• **Dataset**
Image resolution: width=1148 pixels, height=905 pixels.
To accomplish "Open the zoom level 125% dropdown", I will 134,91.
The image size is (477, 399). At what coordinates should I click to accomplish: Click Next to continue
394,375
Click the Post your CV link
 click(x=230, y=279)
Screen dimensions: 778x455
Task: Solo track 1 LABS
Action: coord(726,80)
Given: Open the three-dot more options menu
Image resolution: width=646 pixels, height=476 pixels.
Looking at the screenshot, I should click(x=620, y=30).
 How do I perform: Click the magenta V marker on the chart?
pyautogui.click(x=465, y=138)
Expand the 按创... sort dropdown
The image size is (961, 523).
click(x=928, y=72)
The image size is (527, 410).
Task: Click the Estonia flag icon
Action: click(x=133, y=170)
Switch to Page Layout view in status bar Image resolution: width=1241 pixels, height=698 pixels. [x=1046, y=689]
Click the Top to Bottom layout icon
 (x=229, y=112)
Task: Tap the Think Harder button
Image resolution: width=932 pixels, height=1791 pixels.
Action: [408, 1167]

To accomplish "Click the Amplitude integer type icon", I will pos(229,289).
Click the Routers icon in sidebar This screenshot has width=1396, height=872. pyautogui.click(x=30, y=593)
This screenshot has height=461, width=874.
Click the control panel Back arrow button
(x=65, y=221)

• **What to work on**
Reproduce the material word for word, starting at the line that contains "Given: Open the three-dot more options menu" and continuing through its final line, with both of those lines included.

• **Written answer**
Given: Open the three-dot more options menu
Image resolution: width=646 pixels, height=476 pixels.
Looking at the screenshot, I should click(x=620, y=30).
 How do I perform: Click the magenta V marker on the chart?
pyautogui.click(x=465, y=138)
Expand the 按创... sort dropdown
The image size is (961, 523).
click(x=928, y=72)
The image size is (527, 410).
Task: Click the Estonia flag icon
Action: click(x=133, y=170)
Switch to Page Layout view in status bar Image resolution: width=1241 pixels, height=698 pixels. [x=1046, y=689]
Click the Top to Bottom layout icon
 (x=229, y=112)
Task: Tap the Think Harder button
Image resolution: width=932 pixels, height=1791 pixels.
Action: [408, 1167]

To accomplish "Click the Amplitude integer type icon", I will pos(229,289).
Click the Routers icon in sidebar This screenshot has width=1396, height=872. pyautogui.click(x=30, y=593)
This screenshot has height=461, width=874.
Click the control panel Back arrow button
(x=65, y=221)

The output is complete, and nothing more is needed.